◆ **Task directions**: Your reply should be made up of every line in the records below that holds the string "computer".

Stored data

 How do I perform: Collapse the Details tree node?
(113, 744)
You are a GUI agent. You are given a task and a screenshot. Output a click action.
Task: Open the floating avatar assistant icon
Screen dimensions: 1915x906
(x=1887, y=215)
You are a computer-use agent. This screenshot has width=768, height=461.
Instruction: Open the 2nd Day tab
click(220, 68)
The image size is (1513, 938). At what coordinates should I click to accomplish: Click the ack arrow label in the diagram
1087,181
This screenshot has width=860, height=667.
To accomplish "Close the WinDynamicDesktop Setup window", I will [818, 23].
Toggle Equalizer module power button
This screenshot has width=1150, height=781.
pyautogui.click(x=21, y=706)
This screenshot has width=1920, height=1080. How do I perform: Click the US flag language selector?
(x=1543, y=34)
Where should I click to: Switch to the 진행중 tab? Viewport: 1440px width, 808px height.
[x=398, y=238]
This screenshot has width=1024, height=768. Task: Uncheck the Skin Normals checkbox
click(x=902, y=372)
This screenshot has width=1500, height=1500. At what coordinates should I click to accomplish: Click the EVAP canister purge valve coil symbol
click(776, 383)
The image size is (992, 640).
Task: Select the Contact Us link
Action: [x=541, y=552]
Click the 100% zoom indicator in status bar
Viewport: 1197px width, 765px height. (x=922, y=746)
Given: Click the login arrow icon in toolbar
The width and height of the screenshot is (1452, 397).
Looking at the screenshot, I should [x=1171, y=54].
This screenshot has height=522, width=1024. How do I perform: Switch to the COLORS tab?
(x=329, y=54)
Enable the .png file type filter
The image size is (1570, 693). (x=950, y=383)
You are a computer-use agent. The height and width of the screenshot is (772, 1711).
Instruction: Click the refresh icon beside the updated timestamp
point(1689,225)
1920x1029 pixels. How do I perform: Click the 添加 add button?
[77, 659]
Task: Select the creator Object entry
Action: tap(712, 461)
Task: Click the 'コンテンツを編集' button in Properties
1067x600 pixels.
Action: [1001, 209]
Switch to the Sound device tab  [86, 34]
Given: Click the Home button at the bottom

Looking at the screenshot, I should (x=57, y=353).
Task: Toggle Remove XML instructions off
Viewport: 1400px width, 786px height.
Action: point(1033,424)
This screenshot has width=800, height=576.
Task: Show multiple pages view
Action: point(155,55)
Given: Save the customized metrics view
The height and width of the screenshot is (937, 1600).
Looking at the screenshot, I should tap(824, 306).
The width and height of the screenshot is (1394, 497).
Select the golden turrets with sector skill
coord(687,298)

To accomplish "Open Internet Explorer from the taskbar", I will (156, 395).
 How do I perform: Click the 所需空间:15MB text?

◆ **Finished exercise**:
You are a computer-use agent. This screenshot has width=768, height=461.
You are a computer-use agent. The height and width of the screenshot is (772, 1711).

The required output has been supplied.